"Clarissa" von Stefan Zweig
Stand: 04.11.2024, 07:00 Uhr
"Clarissa" von Stefan Zweig – ein tragischerweise nicht vollendeter, aber dennoch spannender Roman über eine Frau, die ihren Weg geht. Vom Ende der Habsburger-Epoche in Wien bis in die Zeit nach dem Ersten Weltkrieg. Eine Rezension von Dirk Fuhrig..
Stefan Zweig: Clarissa.
Herausgegeben von Simoe Lettner und Werner Michler.
Zsolnay, 2024.
304 Seiten, 24 Euro.
Stefan Zweig, gefeierter Großautor der 20er- und 30er-Jahre, musste als Jude 1934 seine Heimat Österreich verlassen. Erst ging er nach London. Dort schrieb er den Roman „Ungeduld des Herzens“, der zu einem Welterfolg wurde. Aus Furcht vor einer Invasion der Nationalsozialisten in England floh Zweig weiter nach Südamerika. “Brasilien. Das Land der Zukunft“ hatte er in seinem Essayband hymnisch gelobt – in Wahrheit fühlte er sich dort meist isoliert. Trotz seiner Niedergeschlagenheit war er zeitweise produktiv. Er schrieb die berühmte „Schachnovelle“. Und er arbeitete an dem Roman „Clarissa“, in dem die Hauptfigur ihr Leben eher durchleidet als gestaltet.

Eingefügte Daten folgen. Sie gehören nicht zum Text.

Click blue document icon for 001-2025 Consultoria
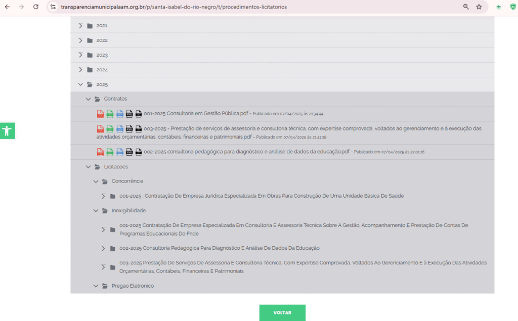pyautogui.click(x=119, y=114)
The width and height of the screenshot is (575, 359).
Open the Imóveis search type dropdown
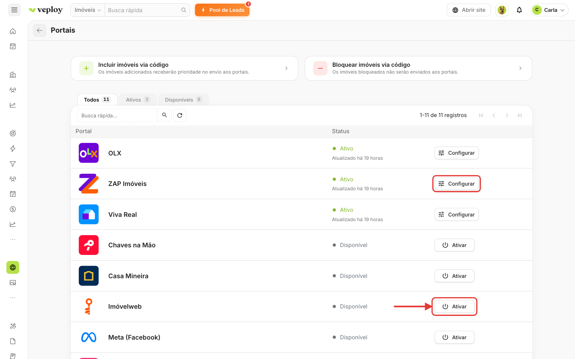pyautogui.click(x=88, y=10)
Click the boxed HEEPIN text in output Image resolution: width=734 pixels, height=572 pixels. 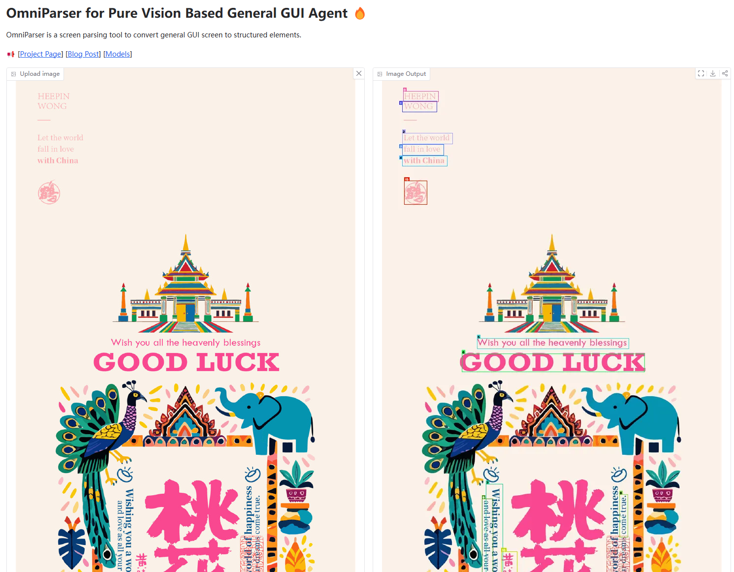(x=421, y=96)
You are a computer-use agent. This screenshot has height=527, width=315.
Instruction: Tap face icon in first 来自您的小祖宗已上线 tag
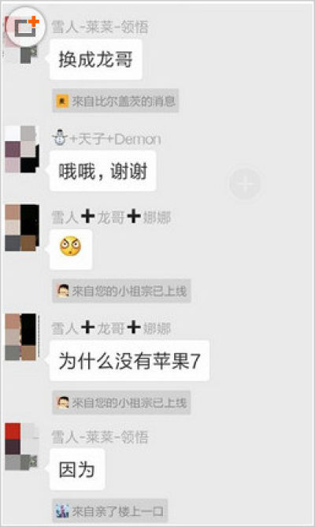click(x=63, y=291)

"Von ganzen Jahren wusste sie sich kaum Rechenschaft zu geben, indes einzelne Wochen, ja sogar Tage und Stunden gleichsam wie gestern geschehen noch Gefühl und inneren Blick beschäftigten; manchmal war ihr als hätte sie nur einen geringen Teil mit wachem und beteiligtem Gefühl hingebracht und den andern verdämmert in Müdigkeit oder leerer Pflicht."

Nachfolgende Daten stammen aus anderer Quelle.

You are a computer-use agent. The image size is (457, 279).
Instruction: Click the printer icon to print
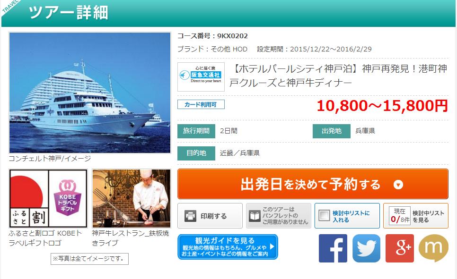tap(190, 216)
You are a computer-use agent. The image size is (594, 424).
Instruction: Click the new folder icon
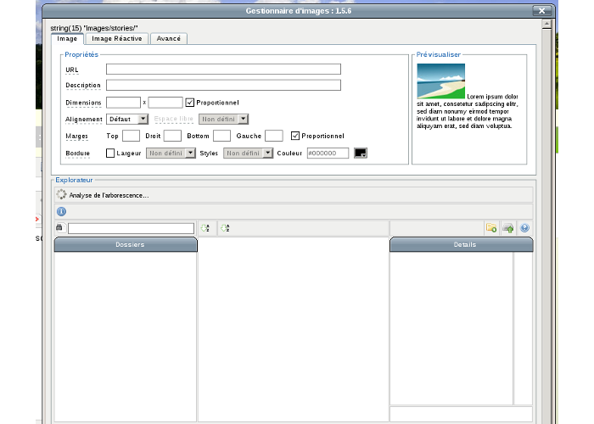click(491, 228)
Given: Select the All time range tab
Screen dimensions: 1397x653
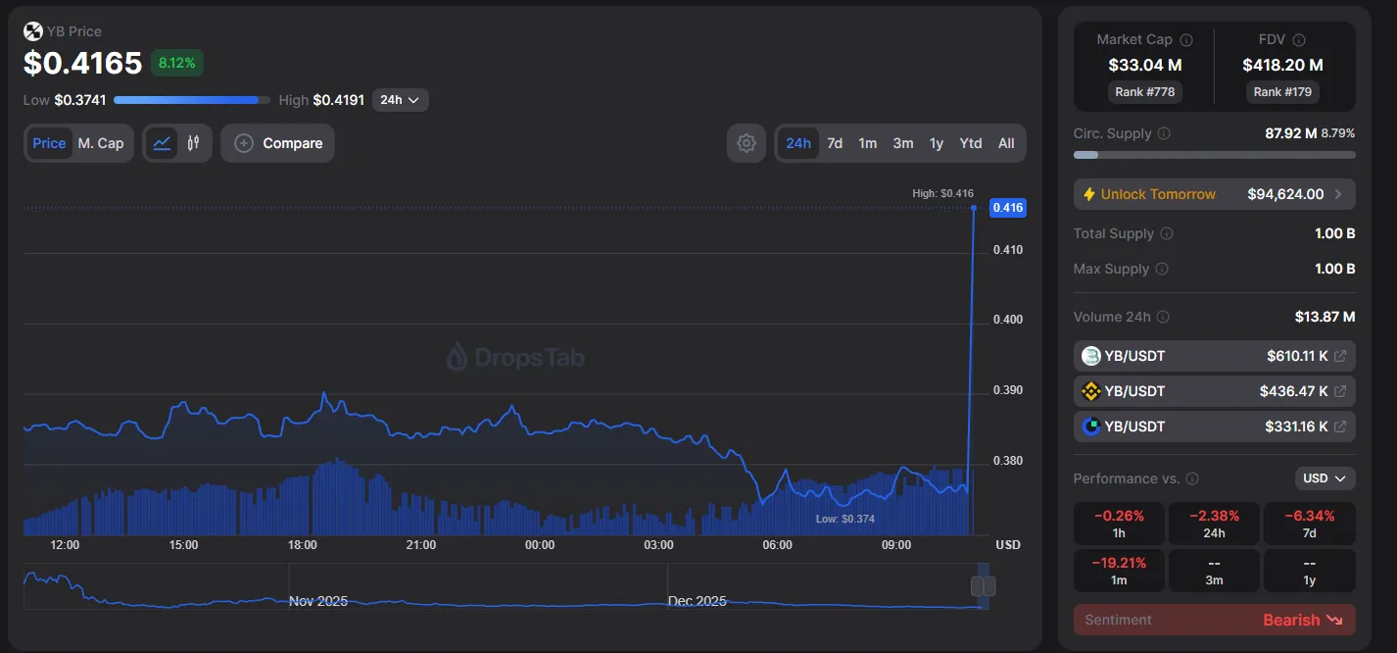Looking at the screenshot, I should 1006,142.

Die Passivität Clarissas gegenüber dem Leben nimmt Stefan Zweig als Metapher für die lähmende Stimmung in Europa vor dem Ersten Weltkrieg. Clarissa wächst um die Jahrhundertwende in Wien auf, ihre Mutter ist gestorben, sie wird in einer Klosterschule erzogen. Danach lebt sie bei ihrem Vater, einem hohen Offizier in der österreichischen Armee – dessen Mahnungen vor einem schleichenden Hineingleiten in eine Auseinandersetzung zwischen den europäischen Großmächten vom Generalstab mit Hochmut quittiert werden.
"Vater warnte vor Krieg und der unzureichenden Ausstattung der österreichischen Armee (…) Ihm wird die Pensionierung nahegelegt. (…) Bei uns mag man die Leute nicht, die sich kein Blatt vor den Mund nehmen. Ob einer was ist oder was kann, ist denen Nebensache. Kuschen muss er können oder intrigieren, sonst s:_tellen sie ihm ein Bein."
Die Erstarrung der K.-und-k.-Monarchie in Selbstgefälligkeit ist ein wichtiges Element in diesem Buch, in dessen Mittelpunkt Clarissas Drang steht, sich als – letztlich moderne – Frau in Beruf und im Gefühlsleben selbst zu verwirklichen. Sie fügt sich nicht in die Konvention, sondern will arbeiten und wird Assistentin in der Praxis eines Psychiaters – im Wien des Sigmund Freud damals eine „progressive“ Profession. Stefan Zweig, nichtreligiöser „Jude aus Zufall“, wie er einmal über sich selbst spöttelte, charakterisiert diesen Professor Silberstein mit dem nachlässig-ironischen Unterton, der so typisch für Zweig war – heute mag das recht karikierend wirken:
"Moderiert scharfes Gesicht, jüdische Abkunft, hager, mager, etwas zu hoch, vorgebückt. Nase zu groß. (…) Etwas Ästhetisches."
Auf einem Wissenschaftler-Kongress in Luzern, zu dem sie im Auftrag des Professors reist, lernt Clarissa einen jungen Franzosen kennen. Die leidenschaftliche Affäre endet jäh, als 1914 der Erste Weltkrieg ausbricht. Plötzlich sind Österreich und Frankreich Todfeinde.
Das Romanfragment endet zu Beginn der 20er-Jahre. Vermutlich hatte Stefan Zweig vor, Clarissa als eine Frau zu schildern, die ihren weiteren Weg nach ihren eigenen Wünschen gestaltet; womöglich sogar gegen alle äußeren – nationalistischen, bürgerlichen – Widerstände ihren französischen Liebhaber wiederfindet. Eine offen denkende Frau, für die Sprach- und Kulturschranken keine Rolle spielen. So wie für den philanthropischen Weltbürger Stefan Zweig, der in Petrópolis – dem Kurort in den Bergen hinter Rio de Janeiro – noch einmal einen Roman schreiben wollte, der die Epoche von der Gründerzeit bis zum Beginn des Zweiten Weltkriegs umfassen sollte.
"Es ist bemerkenswert, mit welcher literarischen Energie Zweig sein Lebenswerk beschließt, trotz Depression und Aussichtslosigkeit."
So schreiben die Herausgeber dieser Ausgabe, die den unvollendeten Roman als eines von Stefan Zweigs vielversprechendsten Werke bewerten:
"In der Zeit vor dem Freitod (…) schreibt Zweig Texte, die zu seinen besten und haltbarsten gehören."
Der Beginn des "Clarissa"-Fragments erscheint kunstvoll ausformuliert, im Verlauf stehen immer wieder nur Stichworte oder unvollständige Sätze. Das liest sich etwas ungewöhnlich. Man spürt jedoch auch in den Andeutungen, dass daraus ein großer Text hätte entstehen können.